Saturday, we drove three hours to Medicine Rocks State Park in Montana. Think of it as prep work for our upcoming road trip!
A coworker at Ye Olde Publishing Company told me about this place last year, wooing me with pictures of cool rock formations and carvings. To say it’s off the beaten path is an understatement; we saw no more than half a dozen cars during one hour-long stretch driving down the two-lane Hwy. 323. No wonder this place is such a well-kept secret.
Medicine Rocks got its name because it was considered a sacred place by the Plains Indians. An ancient river once flowed through the area, depositing sand and sediment from the Rocky Mountains. Over time, this fine-grained sand compacted into sandstone. Weather and erosion carved the rocks into unique structures with arches, caves, columns, holes, pillars, and flat-topped towers. Some are as tall as 80 feet.
“As fantastically beautiful a place as I have ever seen.”
Theodore Roosevelt
The really cool thing about Medicine Rocks is the carvings that date back over a century. The park was a popular weekend getaway with locals in the 1910s and ’20s, and many of these folks carved their names and drawings into the soft sandstone. This practice continues to the present day, though it’s technically illegal to deface the rocks now. We saw carvings dating as far back as 1901 and as recent as 2020.















We left shortly after 7 a.m. and got back home about 12 hours later, so it was a full day. But that also included a stop in a ghost town (that’ll be a future post) and dinner in Spearfish.
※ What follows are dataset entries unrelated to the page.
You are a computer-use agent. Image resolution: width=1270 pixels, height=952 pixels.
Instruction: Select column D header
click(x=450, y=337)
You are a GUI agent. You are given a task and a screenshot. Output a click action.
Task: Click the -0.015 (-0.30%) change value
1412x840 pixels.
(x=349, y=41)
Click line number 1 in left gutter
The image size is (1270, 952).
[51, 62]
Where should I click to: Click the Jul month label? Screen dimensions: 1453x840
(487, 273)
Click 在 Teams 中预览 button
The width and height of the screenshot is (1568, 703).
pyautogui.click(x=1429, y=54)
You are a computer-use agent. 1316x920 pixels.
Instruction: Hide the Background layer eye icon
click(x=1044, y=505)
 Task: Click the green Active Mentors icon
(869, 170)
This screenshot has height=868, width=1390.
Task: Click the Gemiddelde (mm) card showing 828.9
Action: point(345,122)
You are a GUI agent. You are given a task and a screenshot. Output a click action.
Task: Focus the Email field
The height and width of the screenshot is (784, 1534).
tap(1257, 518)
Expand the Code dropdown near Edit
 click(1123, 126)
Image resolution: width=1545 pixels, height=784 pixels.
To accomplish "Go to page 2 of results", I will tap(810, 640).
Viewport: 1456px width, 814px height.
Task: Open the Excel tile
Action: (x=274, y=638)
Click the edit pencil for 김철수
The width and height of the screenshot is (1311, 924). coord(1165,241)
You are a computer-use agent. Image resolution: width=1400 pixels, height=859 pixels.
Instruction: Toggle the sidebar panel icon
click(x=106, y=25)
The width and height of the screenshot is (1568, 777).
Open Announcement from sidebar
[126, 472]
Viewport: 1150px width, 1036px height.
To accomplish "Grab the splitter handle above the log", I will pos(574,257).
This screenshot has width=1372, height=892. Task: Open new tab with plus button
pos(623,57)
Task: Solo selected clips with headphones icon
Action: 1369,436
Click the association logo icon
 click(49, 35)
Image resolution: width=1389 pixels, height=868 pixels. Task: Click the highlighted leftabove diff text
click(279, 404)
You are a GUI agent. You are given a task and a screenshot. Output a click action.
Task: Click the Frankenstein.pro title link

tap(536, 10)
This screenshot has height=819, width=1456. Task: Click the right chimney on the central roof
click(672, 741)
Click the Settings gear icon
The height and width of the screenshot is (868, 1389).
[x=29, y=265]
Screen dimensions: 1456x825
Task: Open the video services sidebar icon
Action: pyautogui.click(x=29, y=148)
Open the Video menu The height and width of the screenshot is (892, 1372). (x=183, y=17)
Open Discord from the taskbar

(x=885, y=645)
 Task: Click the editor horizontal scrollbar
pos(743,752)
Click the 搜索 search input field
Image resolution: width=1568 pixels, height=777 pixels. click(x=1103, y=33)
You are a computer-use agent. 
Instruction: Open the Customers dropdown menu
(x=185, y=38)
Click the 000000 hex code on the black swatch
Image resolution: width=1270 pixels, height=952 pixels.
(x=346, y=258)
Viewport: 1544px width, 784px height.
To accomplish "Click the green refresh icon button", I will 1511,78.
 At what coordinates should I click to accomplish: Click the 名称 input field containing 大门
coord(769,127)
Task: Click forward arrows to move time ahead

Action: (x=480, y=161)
This was all pretty much a last-minute idea. You might recall that my parents had originally planned to visit this weekend, but changed their minds when they saw snow in the forecast. Well, it did end up snowing on Thursday, but the ground was warm so we didn’t even end up with an inch…and that melted Friday morning. But it was probably a good decision on their part after all, because another storm is moving in this evening. Because the bulk of precipitation will be falling overnight and it’s a colder system, they’re expecting several inches by tomorrow morning—which is the same time I would have been driving them to the airport.
The craziest thing of all? Right now it’s 62°.